* **JOB**: Please arrange the entries as a numbered list, beginning with the line that contains "Таблетницы и измельчители таблет (51, 573)" and continuing through the line that contains "Vánoční prázdniny v Telči (163, 474)". Leave out blank lines and include nothing outside that range.

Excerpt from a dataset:
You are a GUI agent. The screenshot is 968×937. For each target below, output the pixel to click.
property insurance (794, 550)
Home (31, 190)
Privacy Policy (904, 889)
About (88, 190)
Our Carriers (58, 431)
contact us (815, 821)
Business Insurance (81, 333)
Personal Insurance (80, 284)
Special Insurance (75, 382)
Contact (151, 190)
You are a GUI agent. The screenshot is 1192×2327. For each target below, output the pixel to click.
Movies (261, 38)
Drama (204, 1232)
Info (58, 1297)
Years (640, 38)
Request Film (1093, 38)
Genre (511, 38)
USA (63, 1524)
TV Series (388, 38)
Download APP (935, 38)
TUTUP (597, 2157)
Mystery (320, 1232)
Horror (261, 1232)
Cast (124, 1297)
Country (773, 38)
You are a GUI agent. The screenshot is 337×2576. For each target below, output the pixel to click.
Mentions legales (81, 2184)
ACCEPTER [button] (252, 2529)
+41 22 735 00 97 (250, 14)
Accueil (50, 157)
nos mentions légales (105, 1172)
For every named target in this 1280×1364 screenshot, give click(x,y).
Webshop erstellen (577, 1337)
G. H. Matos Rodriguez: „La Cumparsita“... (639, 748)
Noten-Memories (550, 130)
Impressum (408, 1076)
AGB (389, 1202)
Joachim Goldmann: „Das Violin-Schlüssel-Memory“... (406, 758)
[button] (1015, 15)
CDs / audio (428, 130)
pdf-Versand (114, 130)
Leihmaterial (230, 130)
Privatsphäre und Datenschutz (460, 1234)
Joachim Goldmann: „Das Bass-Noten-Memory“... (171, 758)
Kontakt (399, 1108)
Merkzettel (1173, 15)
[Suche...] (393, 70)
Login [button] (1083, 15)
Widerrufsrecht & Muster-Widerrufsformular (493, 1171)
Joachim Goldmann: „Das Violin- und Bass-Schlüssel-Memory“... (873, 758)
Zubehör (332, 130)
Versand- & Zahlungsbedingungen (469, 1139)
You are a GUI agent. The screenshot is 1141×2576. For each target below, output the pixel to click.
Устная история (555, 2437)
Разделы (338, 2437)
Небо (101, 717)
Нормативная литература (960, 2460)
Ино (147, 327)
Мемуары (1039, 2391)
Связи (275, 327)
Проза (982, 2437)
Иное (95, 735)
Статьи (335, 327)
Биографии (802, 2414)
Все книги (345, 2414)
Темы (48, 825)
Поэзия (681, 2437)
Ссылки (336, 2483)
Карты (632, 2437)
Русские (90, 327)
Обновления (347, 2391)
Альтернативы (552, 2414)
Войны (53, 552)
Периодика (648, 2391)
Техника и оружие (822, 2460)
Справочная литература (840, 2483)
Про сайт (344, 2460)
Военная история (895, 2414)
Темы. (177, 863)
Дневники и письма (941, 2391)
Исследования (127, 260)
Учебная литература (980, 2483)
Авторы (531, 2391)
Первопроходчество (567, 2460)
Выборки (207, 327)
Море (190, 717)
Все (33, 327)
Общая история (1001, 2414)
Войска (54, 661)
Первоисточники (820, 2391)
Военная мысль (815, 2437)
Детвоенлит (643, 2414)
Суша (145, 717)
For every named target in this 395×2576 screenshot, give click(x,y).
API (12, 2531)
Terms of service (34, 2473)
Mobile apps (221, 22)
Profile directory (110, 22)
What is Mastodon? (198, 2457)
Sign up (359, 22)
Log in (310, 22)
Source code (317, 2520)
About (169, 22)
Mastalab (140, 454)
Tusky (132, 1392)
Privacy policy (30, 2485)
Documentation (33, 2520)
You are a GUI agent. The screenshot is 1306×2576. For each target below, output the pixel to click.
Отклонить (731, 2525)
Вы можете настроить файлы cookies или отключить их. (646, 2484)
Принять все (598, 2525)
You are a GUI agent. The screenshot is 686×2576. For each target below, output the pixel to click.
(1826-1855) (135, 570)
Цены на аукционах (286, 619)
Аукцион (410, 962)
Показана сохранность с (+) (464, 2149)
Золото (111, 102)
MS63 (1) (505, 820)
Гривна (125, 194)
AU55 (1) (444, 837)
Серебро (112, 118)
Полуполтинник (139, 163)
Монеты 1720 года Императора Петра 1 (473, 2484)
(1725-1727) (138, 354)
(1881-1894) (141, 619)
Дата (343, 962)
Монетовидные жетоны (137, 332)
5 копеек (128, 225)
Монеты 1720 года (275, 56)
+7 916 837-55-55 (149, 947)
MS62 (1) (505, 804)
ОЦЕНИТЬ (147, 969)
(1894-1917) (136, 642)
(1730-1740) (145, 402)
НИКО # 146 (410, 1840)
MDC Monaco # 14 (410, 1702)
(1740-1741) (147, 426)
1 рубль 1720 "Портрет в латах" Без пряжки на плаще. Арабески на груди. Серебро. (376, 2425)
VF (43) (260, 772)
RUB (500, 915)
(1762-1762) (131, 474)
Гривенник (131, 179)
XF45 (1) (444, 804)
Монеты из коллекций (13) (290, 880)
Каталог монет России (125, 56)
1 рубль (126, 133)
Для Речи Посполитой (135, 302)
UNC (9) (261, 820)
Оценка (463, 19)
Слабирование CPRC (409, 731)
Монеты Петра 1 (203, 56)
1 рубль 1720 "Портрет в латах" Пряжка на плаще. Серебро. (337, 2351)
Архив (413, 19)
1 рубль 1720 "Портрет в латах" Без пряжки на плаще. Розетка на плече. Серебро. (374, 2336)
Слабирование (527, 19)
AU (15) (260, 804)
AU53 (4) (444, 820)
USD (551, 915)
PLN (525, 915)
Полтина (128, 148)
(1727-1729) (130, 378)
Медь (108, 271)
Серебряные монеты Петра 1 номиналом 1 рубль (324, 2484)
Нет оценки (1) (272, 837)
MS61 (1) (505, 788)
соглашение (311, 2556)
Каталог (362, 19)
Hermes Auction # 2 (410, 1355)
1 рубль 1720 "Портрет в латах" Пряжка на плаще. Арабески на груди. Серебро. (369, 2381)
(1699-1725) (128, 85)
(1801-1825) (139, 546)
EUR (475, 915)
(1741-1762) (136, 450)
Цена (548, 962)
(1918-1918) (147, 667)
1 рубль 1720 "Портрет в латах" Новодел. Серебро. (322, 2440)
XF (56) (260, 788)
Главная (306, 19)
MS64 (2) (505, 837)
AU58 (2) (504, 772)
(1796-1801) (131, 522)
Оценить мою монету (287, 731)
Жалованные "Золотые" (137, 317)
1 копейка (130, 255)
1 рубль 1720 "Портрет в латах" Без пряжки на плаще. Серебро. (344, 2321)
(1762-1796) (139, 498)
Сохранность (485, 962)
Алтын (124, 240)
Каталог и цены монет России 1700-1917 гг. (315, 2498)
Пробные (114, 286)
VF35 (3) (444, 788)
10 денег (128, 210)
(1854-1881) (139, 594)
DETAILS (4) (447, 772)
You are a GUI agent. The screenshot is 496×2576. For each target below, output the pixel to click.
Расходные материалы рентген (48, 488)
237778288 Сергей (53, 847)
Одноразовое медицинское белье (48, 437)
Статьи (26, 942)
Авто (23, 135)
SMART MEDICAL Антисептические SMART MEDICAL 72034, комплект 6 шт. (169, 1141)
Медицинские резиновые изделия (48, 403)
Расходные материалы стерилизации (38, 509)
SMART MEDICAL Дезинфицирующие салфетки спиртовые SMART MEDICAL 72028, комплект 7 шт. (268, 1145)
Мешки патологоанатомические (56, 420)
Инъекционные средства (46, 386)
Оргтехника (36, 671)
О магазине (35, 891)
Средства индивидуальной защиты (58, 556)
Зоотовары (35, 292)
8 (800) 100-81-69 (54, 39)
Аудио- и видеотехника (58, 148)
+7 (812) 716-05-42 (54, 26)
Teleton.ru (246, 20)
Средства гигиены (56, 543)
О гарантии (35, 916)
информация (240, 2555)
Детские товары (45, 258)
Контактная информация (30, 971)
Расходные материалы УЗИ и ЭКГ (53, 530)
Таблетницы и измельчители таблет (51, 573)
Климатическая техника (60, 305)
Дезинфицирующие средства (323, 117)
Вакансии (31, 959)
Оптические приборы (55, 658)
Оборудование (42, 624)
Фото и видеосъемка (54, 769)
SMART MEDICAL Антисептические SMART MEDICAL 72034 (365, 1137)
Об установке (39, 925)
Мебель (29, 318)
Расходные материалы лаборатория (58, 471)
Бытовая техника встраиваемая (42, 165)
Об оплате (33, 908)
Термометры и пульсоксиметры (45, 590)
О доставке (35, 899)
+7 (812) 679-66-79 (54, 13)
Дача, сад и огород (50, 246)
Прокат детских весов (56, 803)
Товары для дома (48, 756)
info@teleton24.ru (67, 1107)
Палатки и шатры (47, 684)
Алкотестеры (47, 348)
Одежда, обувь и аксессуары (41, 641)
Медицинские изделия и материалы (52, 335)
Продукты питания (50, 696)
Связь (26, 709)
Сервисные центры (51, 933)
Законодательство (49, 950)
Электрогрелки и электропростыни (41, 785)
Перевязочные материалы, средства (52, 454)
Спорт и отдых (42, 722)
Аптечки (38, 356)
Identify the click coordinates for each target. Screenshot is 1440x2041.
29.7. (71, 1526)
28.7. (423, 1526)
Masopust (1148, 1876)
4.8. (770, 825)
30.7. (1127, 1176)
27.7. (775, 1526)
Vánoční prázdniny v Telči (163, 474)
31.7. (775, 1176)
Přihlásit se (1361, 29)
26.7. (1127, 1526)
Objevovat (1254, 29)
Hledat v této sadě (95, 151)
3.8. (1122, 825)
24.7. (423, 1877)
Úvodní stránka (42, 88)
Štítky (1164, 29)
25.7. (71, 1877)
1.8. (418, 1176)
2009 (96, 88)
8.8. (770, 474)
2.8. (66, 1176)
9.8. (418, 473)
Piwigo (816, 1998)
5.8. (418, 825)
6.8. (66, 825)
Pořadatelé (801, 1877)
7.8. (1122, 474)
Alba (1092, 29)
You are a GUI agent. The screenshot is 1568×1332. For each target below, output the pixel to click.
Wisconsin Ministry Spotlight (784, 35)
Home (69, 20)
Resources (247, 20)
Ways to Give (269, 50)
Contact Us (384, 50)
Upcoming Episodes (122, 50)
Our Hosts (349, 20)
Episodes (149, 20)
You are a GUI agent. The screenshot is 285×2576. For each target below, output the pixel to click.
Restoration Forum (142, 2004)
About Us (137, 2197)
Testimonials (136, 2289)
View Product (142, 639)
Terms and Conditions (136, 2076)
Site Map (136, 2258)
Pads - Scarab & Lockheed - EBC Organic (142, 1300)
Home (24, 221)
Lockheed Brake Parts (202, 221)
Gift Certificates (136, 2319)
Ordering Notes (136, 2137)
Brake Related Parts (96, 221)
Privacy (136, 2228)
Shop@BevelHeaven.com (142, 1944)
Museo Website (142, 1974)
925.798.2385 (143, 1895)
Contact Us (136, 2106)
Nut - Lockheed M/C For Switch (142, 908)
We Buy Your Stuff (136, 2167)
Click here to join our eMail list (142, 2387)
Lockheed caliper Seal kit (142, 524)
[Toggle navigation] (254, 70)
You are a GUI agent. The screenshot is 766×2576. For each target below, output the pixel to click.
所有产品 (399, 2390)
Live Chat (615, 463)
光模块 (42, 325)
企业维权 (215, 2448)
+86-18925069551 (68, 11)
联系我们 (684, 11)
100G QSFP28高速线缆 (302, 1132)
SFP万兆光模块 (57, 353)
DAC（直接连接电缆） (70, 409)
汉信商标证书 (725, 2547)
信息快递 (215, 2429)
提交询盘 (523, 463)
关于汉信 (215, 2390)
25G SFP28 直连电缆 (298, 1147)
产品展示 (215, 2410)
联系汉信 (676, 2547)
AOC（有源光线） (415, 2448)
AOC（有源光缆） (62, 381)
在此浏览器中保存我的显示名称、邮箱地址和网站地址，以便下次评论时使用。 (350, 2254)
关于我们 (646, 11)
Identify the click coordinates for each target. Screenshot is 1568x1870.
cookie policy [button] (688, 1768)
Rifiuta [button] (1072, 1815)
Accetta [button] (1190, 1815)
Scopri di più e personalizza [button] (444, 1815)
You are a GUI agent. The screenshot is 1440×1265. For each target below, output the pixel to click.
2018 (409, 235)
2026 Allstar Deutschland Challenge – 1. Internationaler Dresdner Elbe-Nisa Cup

* **RESPONSE FOR THIS EXERCISE**:
1. Таблетницы и измельчители таблет (51, 573)
2. Климатическая техника (60, 305)
3. Дезинфицирующие средства (323, 117)
4. Вакансии (31, 959)
5. Оптические приборы (55, 658)
6. Оборудование (42, 624)
7. Фото и видеосъемка (54, 769)
8. SMART MEDICAL Антисептические SMART MEDICAL 72034 (365, 1137)
9. Об установке (39, 925)
10. Мебель (29, 318)
11. Расходные материалы лаборатория (58, 471)
12. Бытовая техника встраиваемая (42, 165)
13. Об оплате (33, 908)
14. Термометры и пульсоксиметры (45, 590)
15. О доставке (35, 899)
16. +7 (812) 679-66-79 (54, 13)
17. Дача, сад и огород (50, 246)
18. Прокат детских весов (56, 803)
19. Товары для дома (48, 756)
20. info@teleton24.ru (67, 1107)
21. Палатки и шатры (47, 684)
22. Алкотестеры (47, 348)
23. Одежда, обувь и аксессуары (41, 641)
24. Медицинские изделия и материалы (52, 335)
25. Продукты питания (50, 696)
26. Связь (26, 709)
27. Сервисные центры (51, 933)
28. Законодательство (49, 950)
29. Электрогрелки и электропростыни (41, 785)
30. Перевязочные материалы, средства (52, 454)
31. Спорт и отдых (42, 722)
32. Аптечки (38, 356)
33. Identify the click coordinates for each target. Screenshot is 1440x2041.
34. 29.7. (71, 1526)
35. 28.7. (423, 1526)
36. Masopust (1148, 1876)
37. 4.8. (770, 825)
38. 30.7. (1127, 1176)
39. 27.7. (775, 1526)
40. Vánoční prázdniny v Telči (163, 474)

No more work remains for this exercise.